* What the exercise asks *
Would you give the records below again, exactly and completely?

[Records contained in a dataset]
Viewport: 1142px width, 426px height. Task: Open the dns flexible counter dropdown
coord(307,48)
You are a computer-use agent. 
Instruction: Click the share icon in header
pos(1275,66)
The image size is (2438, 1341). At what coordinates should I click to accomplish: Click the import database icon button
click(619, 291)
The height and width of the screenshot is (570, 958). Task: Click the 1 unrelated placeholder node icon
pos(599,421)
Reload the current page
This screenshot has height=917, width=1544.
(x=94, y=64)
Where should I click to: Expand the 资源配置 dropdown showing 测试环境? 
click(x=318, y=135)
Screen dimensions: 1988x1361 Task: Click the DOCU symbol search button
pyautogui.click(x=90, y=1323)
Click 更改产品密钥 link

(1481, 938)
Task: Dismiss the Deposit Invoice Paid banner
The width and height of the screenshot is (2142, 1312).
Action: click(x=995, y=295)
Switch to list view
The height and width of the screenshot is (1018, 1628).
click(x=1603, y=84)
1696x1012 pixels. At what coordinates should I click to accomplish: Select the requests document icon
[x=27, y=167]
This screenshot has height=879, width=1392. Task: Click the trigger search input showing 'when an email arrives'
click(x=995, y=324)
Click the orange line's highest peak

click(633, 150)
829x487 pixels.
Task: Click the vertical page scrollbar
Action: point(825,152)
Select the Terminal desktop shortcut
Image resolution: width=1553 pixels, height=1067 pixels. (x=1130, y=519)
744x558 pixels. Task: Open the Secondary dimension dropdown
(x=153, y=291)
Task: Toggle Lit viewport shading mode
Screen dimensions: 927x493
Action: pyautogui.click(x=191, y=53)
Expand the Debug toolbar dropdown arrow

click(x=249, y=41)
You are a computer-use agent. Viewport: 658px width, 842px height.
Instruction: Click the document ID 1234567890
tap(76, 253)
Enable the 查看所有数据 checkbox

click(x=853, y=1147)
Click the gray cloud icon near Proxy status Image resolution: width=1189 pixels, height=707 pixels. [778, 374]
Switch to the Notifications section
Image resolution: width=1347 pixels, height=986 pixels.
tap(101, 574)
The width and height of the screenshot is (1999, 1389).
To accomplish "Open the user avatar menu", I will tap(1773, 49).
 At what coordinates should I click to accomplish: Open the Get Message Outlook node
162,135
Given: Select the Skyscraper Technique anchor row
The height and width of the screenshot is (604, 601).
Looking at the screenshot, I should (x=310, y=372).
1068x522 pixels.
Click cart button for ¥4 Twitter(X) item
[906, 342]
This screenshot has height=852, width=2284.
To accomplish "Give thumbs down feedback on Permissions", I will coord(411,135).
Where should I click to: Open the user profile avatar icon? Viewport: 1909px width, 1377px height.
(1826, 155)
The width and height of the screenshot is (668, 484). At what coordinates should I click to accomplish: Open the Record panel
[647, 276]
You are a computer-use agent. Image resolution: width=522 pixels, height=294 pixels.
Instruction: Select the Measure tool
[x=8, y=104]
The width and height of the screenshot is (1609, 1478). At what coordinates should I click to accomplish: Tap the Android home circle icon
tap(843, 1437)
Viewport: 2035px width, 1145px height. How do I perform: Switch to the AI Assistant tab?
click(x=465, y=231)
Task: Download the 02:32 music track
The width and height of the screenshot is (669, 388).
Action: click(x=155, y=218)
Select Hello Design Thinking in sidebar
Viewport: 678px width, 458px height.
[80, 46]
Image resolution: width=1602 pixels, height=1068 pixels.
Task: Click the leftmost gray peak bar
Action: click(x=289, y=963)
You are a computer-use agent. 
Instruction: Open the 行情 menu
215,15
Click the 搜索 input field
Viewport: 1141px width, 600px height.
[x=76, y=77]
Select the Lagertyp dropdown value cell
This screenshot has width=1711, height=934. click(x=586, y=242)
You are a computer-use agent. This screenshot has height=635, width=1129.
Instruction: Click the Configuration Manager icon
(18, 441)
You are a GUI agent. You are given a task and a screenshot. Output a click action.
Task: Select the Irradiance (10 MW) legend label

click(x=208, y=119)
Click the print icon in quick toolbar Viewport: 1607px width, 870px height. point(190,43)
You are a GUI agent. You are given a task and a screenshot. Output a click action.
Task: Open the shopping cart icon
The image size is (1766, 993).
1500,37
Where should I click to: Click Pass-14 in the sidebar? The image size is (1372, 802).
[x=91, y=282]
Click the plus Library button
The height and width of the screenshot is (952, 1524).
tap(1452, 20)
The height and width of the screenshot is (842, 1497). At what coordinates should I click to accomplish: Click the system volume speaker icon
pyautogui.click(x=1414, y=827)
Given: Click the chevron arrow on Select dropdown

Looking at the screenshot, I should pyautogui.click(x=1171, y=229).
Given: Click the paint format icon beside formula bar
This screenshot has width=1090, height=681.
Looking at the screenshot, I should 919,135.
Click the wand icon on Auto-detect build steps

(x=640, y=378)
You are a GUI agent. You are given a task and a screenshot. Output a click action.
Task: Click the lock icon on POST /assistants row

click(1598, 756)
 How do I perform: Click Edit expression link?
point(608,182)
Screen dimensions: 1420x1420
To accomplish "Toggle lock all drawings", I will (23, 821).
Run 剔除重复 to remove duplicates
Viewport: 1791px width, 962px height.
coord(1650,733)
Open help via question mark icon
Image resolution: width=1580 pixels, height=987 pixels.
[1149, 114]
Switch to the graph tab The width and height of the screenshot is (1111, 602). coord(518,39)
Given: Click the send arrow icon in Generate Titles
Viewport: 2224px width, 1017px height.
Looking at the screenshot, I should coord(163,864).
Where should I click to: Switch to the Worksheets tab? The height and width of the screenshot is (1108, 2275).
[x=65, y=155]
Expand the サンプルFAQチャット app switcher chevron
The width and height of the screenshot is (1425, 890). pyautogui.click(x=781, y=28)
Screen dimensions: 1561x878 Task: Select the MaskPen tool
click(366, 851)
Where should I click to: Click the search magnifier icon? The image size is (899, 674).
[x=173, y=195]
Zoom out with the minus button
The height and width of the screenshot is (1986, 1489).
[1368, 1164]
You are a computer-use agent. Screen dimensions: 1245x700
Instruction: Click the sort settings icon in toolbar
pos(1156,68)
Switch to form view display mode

* Completed task *
Viewport: 1142px width, 426px height. Task: Open the dns flexible counter dropdown
coord(307,48)
You are a computer-use agent. 
Instruction: Click the share icon in header
pos(1275,66)
The image size is (2438, 1341). At what coordinates should I click to accomplish: Click the import database icon button
click(619, 291)
The height and width of the screenshot is (570, 958). Task: Click the 1 unrelated placeholder node icon
pos(599,421)
Reload the current page
This screenshot has height=917, width=1544.
(x=94, y=64)
Where should I click to: Expand the 资源配置 dropdown showing 测试环境? 
click(x=318, y=135)
Screen dimensions: 1988x1361 Task: Click the DOCU symbol search button
pyautogui.click(x=90, y=1323)
Click 更改产品密钥 link

(1481, 938)
Task: Dismiss the Deposit Invoice Paid banner
The width and height of the screenshot is (2142, 1312).
Action: click(x=995, y=295)
Switch to list view
The height and width of the screenshot is (1018, 1628).
click(x=1603, y=84)
1696x1012 pixels. At what coordinates should I click to accomplish: Select the requests document icon
[x=27, y=167]
This screenshot has height=879, width=1392. Task: Click the trigger search input showing 'when an email arrives'
click(x=995, y=324)
Click the orange line's highest peak

click(633, 150)
829x487 pixels.
Task: Click the vertical page scrollbar
Action: point(825,152)
Select the Terminal desktop shortcut
Image resolution: width=1553 pixels, height=1067 pixels. (x=1130, y=519)
744x558 pixels. Task: Open the Secondary dimension dropdown
(x=153, y=291)
Task: Toggle Lit viewport shading mode
Screen dimensions: 927x493
Action: pyautogui.click(x=191, y=53)
Expand the Debug toolbar dropdown arrow

click(x=249, y=41)
You are a computer-use agent. Viewport: 658px width, 842px height.
Instruction: Click the document ID 1234567890
tap(76, 253)
Enable the 查看所有数据 checkbox

click(x=853, y=1147)
Click the gray cloud icon near Proxy status Image resolution: width=1189 pixels, height=707 pixels. [778, 374]
Switch to the Notifications section
Image resolution: width=1347 pixels, height=986 pixels.
tap(101, 574)
The width and height of the screenshot is (1999, 1389).
To accomplish "Open the user avatar menu", I will tap(1773, 49).
 At what coordinates should I click to accomplish: Open the Get Message Outlook node
162,135
Given: Select the Skyscraper Technique anchor row
The height and width of the screenshot is (604, 601).
Looking at the screenshot, I should (x=310, y=372).
1068x522 pixels.
Click cart button for ¥4 Twitter(X) item
[906, 342]
This screenshot has height=852, width=2284.
To accomplish "Give thumbs down feedback on Permissions", I will coord(411,135).
Where should I click to: Open the user profile avatar icon? Viewport: 1909px width, 1377px height.
(1826, 155)
The width and height of the screenshot is (668, 484). At what coordinates should I click to accomplish: Open the Record panel
[647, 276]
You are a computer-use agent. Image resolution: width=522 pixels, height=294 pixels.
Instruction: Select the Measure tool
[x=8, y=104]
The width and height of the screenshot is (1609, 1478). At what coordinates should I click to accomplish: Tap the Android home circle icon
tap(843, 1437)
Viewport: 2035px width, 1145px height. How do I perform: Switch to the AI Assistant tab?
click(x=465, y=231)
Task: Download the 02:32 music track
The width and height of the screenshot is (669, 388).
Action: click(x=155, y=218)
Select Hello Design Thinking in sidebar
Viewport: 678px width, 458px height.
[80, 46]
Image resolution: width=1602 pixels, height=1068 pixels.
Task: Click the leftmost gray peak bar
Action: click(x=289, y=963)
You are a computer-use agent. 
Instruction: Open the 行情 menu
215,15
Click the 搜索 input field
Viewport: 1141px width, 600px height.
[x=76, y=77]
Select the Lagertyp dropdown value cell
This screenshot has width=1711, height=934. click(x=586, y=242)
You are a computer-use agent. This screenshot has height=635, width=1129.
Instruction: Click the Configuration Manager icon
(18, 441)
You are a GUI agent. You are given a task and a screenshot. Output a click action.
Task: Select the Irradiance (10 MW) legend label

click(x=208, y=119)
Click the print icon in quick toolbar Viewport: 1607px width, 870px height. point(190,43)
You are a GUI agent. You are given a task and a screenshot. Output a click action.
Task: Open the shopping cart icon
The image size is (1766, 993).
1500,37
Where should I click to: Click Pass-14 in the sidebar? The image size is (1372, 802).
[x=91, y=282]
Click the plus Library button
The height and width of the screenshot is (952, 1524).
tap(1452, 20)
The height and width of the screenshot is (842, 1497). At what coordinates should I click to accomplish: Click the system volume speaker icon
pyautogui.click(x=1414, y=827)
Given: Click the chevron arrow on Select dropdown

Looking at the screenshot, I should pyautogui.click(x=1171, y=229).
Given: Click the paint format icon beside formula bar
This screenshot has width=1090, height=681.
Looking at the screenshot, I should 919,135.
Click the wand icon on Auto-detect build steps

(x=640, y=378)
You are a GUI agent. You are given a task and a screenshot. Output a click action.
Task: Click the lock icon on POST /assistants row

click(1598, 756)
 How do I perform: Click Edit expression link?
point(608,182)
Screen dimensions: 1420x1420
To accomplish "Toggle lock all drawings", I will (23, 821).
Run 剔除重复 to remove duplicates
Viewport: 1791px width, 962px height.
coord(1650,733)
Open help via question mark icon
Image resolution: width=1580 pixels, height=987 pixels.
[1149, 114]
Switch to the graph tab The width and height of the screenshot is (1111, 602). coord(518,39)
Given: Click the send arrow icon in Generate Titles
Viewport: 2224px width, 1017px height.
Looking at the screenshot, I should coord(163,864).
Where should I click to: Switch to the Worksheets tab? The height and width of the screenshot is (1108, 2275).
[x=65, y=155]
Expand the サンプルFAQチャット app switcher chevron
The width and height of the screenshot is (1425, 890). pyautogui.click(x=781, y=28)
Screen dimensions: 1561x878 Task: Select the MaskPen tool
click(366, 851)
Where should I click to: Click the search magnifier icon? The image size is (899, 674).
[x=173, y=195]
Zoom out with the minus button
The height and width of the screenshot is (1986, 1489).
[1368, 1164]
You are a computer-use agent. Screen dimensions: 1245x700
Instruction: Click the sort settings icon in toolbar
pos(1156,68)
Switch to form view display mode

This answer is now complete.